Trigg County gives up just 205 yards a game, including 101 on the ground.
Over their last six games, the pass defense has 13 interceptions and has allowed only two opponents to top 100 yards passing.
Greg Acree has four interceptions since moving into the starter’s role, while Devin Tejada has five to lead the Wildcats.
Trigg County’s primary focus will be to slow down Catholic quarterback Zack Bernard, who has thrown for 3,347 yards and 38 touchdowns this year.
Bernard, who has committed verbally to play at Marshall, threw for 329 yards and six touchdowns in the first half of last week’s 49-20 win against Heath.
"Zack has been more of a leader for us this year. When he makes the plays, the younger kids take notice and look up to him," said first-year Aces coach John Edge.
Bernard’s favorite targets are Heath Wright, who has 61 catches for 1,018 and 14 touchdowns, and Jacob Randolph, who has 926 yards on 50 catches and ten scores.
"They are throwing more vertical routes this year and not as many screens as last year," Higgins said. "They move their receivers around and run different routes, similar to what Daviess County did. "We’re going to have to scheme against them and take away the pass.
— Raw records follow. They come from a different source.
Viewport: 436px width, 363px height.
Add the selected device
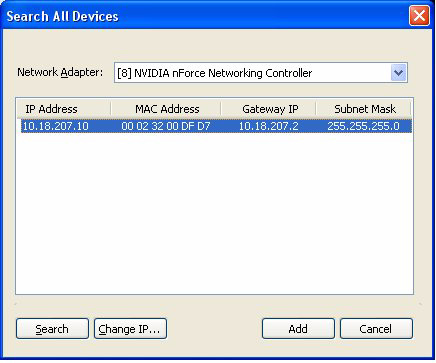click(x=298, y=329)
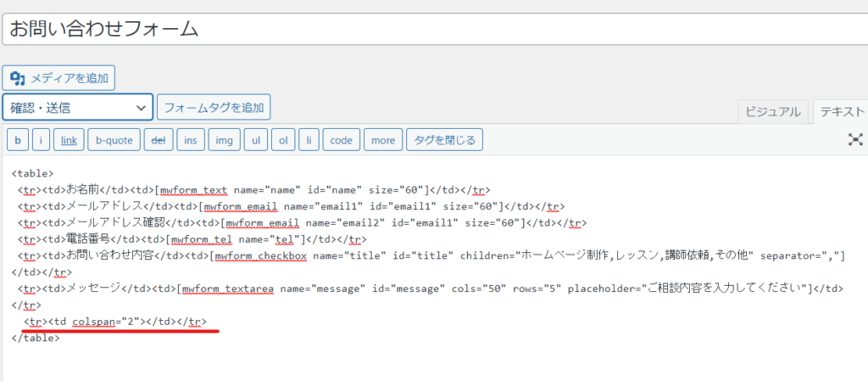Viewport: 868px width, 381px height.
Task: Insert the more tag
Action: pos(383,140)
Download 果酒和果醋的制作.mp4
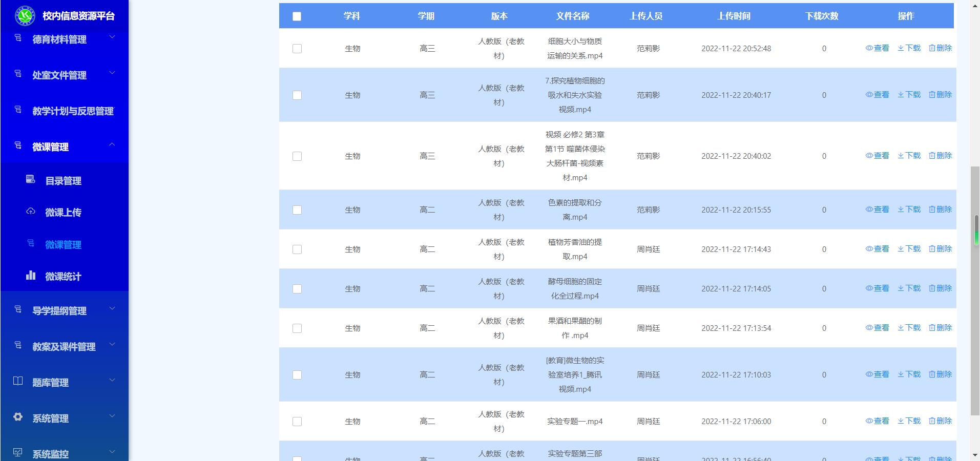Image resolution: width=980 pixels, height=461 pixels. pos(909,328)
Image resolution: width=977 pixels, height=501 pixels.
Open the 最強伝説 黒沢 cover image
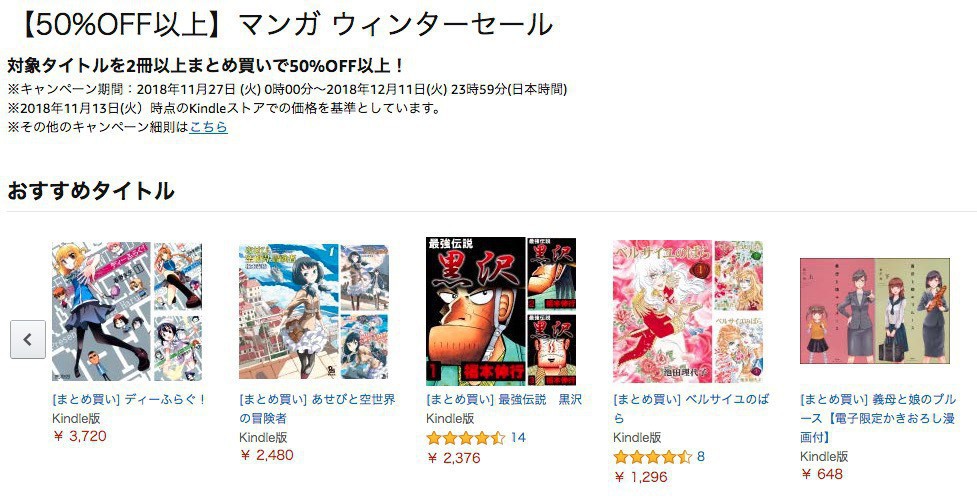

Bernard is a great quarterback, and they’ve been putting up points on the scoreboard."
The Wildcats will need to apply pressure to Bernard and not give him all day to pick apart the Trigg secondary.
Trigg has 35 sacks on the season, led by Kewanis Kennedy who has a school-record 11.
The Wildcats also got good news last week when senior linebacker Pierre Grubbs returned to the lineup after missing five weeks with a knee injury.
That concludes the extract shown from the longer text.